Flash floods threaten the entire region. Lowell, Lawrence, Haverhill, Methuen, Billerica, Chelmsford, Andover, Dracut, Tewksbury, North Andover, Wilmington, Westford, Acton, Concord, Newburyport, Amesbury, North Reading, Bedford, and Ipswich were all added to the list shortly after 11 p.m. Mariners are being warned to keep a watch out for a severe thunderstorm capable of producing waterspouts off the coast of Cape Cod near Martha’s Vineyard.
New York City has also been soaked, with 3.15 inches of rain falling in Central Park in just one hour. A Flash Flood Emergency has been declared for Metro New York City, according to the weather service. This is an extremely dangerous and life-threatening situation people are in a Scary Position. Attain better ground RIGHT NOW! In New Jersey, Gov. Phil Murphy declared a state of emergency just after the tornado was spotted.
Heavy downpours hit the state, flash floods and thunderstorm warning advisories have been issued.

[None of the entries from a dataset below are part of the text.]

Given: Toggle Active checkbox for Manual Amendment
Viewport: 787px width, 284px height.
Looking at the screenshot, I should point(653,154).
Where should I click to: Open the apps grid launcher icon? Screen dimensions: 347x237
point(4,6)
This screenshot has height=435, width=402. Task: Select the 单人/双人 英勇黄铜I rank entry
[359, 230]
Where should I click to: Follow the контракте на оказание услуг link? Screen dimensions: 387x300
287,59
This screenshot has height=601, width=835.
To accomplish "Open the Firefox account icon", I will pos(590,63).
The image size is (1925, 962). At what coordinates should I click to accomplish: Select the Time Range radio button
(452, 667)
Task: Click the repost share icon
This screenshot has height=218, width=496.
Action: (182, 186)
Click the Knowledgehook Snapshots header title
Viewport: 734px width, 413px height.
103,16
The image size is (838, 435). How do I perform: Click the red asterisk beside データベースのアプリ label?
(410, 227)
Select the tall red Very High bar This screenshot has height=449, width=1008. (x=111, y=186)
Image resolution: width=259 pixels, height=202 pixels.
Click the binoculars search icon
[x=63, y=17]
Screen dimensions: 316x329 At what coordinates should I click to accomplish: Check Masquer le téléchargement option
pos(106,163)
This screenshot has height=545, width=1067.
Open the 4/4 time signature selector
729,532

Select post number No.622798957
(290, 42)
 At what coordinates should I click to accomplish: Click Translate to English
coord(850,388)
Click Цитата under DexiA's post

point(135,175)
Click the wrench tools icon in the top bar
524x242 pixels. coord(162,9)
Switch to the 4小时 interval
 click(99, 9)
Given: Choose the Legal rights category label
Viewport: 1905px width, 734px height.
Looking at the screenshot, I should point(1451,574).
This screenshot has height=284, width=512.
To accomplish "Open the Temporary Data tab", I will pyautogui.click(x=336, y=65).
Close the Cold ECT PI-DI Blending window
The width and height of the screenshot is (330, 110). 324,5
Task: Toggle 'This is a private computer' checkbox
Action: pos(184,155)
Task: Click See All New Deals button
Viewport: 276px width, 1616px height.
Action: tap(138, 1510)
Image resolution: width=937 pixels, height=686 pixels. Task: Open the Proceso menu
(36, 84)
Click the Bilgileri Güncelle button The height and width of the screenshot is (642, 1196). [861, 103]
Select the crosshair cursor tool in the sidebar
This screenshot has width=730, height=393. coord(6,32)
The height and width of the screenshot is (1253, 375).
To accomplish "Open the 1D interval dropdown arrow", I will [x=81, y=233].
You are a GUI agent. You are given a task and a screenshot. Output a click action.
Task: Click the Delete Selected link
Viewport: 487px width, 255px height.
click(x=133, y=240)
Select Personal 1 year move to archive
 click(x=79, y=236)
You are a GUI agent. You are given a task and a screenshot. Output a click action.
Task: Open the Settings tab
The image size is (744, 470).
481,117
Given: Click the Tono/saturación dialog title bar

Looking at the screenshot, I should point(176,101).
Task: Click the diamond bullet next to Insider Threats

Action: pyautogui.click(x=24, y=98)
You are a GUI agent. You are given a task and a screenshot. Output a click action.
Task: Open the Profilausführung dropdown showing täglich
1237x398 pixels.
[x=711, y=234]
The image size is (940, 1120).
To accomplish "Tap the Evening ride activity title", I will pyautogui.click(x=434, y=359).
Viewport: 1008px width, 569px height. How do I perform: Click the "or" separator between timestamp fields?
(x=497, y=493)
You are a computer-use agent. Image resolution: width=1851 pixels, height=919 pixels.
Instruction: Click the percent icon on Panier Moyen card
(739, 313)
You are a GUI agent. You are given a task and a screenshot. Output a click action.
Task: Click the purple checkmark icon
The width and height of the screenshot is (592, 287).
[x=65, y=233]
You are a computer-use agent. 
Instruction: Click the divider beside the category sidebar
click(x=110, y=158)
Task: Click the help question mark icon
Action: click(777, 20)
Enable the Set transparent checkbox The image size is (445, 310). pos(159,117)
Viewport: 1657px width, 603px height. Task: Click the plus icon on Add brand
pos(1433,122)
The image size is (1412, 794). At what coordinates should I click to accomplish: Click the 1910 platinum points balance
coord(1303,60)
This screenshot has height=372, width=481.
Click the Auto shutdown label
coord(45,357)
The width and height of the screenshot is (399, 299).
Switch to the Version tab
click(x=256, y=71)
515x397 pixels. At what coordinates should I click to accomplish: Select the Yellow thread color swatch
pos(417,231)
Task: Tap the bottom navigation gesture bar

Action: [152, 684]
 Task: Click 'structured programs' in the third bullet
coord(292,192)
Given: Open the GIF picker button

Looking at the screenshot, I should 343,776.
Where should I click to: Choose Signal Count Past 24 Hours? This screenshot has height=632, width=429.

It is strongly urged that residents refrain from driving at all costs. Although we have had many flooding occurrences in the last month, “training doesn’t really guarantee success” when it comes to driving in severe rains, as per Amy Parmenter, a representative for AAA in Greater Hartford. If at all feasible, the safest approach is to stay at home and off the roadways. If you really must travel, allow more time, drive carefully, and stop over to a secure place if visibility is low. Metro-North suspended service on the New Haven, Harlem, and Hudson lines out of Grand Central Terminal late Wednesday due to severe flooding in New York City, and advised people to avoid travel if possible. As of 11:30 p.m. Wednesday, all subways in New York City were temporarily shut down. In addition to air travel, all departures from Newark have been canceled due to a heavy flood at the terminal.
Outages of Electricity
The majority of the storm’s winds will remain above ground level, although strong winds of 30 to 45 mph are expected throughout the eastern coast and south-eastern coast portions of Massachusetts overnight into early tomorrow. Normally, winds of this strength would not be a reason for concern along our coastline, but considering the volume of rain that has saturated the land, many trees will probably collapse and there will be some dispersed power cuts.